I've been a happy customer for years. The contact is info@rsync.net - it's on the pricing page. I've emailed support a few times and they answer very promptly.
Rsync.net has been around forever - like 15 years. They predate the concept of 'cloud'. They were the first to use a 'warrant canary', in 2006. (https://en.wikipedia.org/wiki/Warrant_canary)
RE the warrant canary: all legal analysis I've seen points to the canary being functionally useless. A court would throw out the defense immediately, removing a canary pointing out that a warrant has been served is the same as tweeting that you got a warrant.

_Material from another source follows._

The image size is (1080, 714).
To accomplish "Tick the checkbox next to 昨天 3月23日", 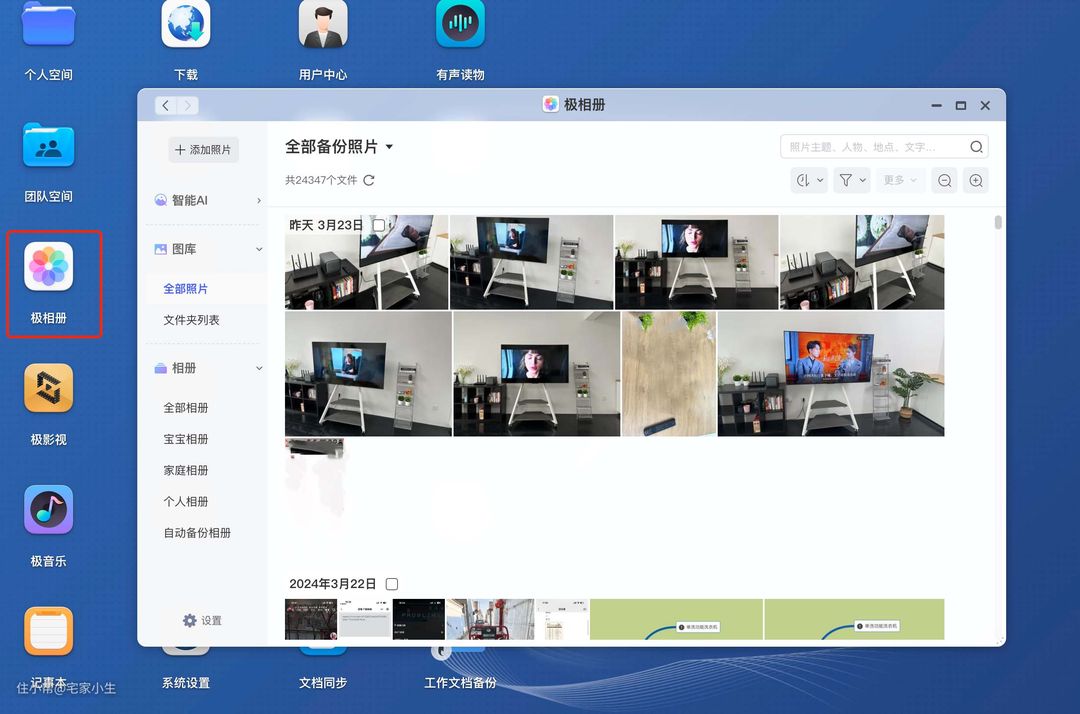I will 379,225.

It's the minimal legal hack: completely useless in a court but massive generator of internet comments
Though it generating discussion around the warrants themselves is a good feature
It's still useful as a rhetorical tool against enforcement. If someone gets imprisoned for saying "no comment" and refusing to actively lie, that would hopefully cause an enormous outrage.
The idea is that forced speech is different than free speech. That means that someone can force you to not say something, but not force you to say something.
- The government cannot force you to update the canary. A court cannot get you to update it, because it's forced speech to demand an update.
- You created the canary of your own accord, and are responsible for its effects. Not updating the canary is, effectively, speech.
Though, from [0]:
"Realistically, though, courts compel speech all the time. Court-ordered apologies, disclosures, and notices are not unusual. And if ever a court would be inclined to compel speech, it would be in a situation like this one, where a company intentionally set out to get around a gag order with this kind of convoluted sea-lawyering."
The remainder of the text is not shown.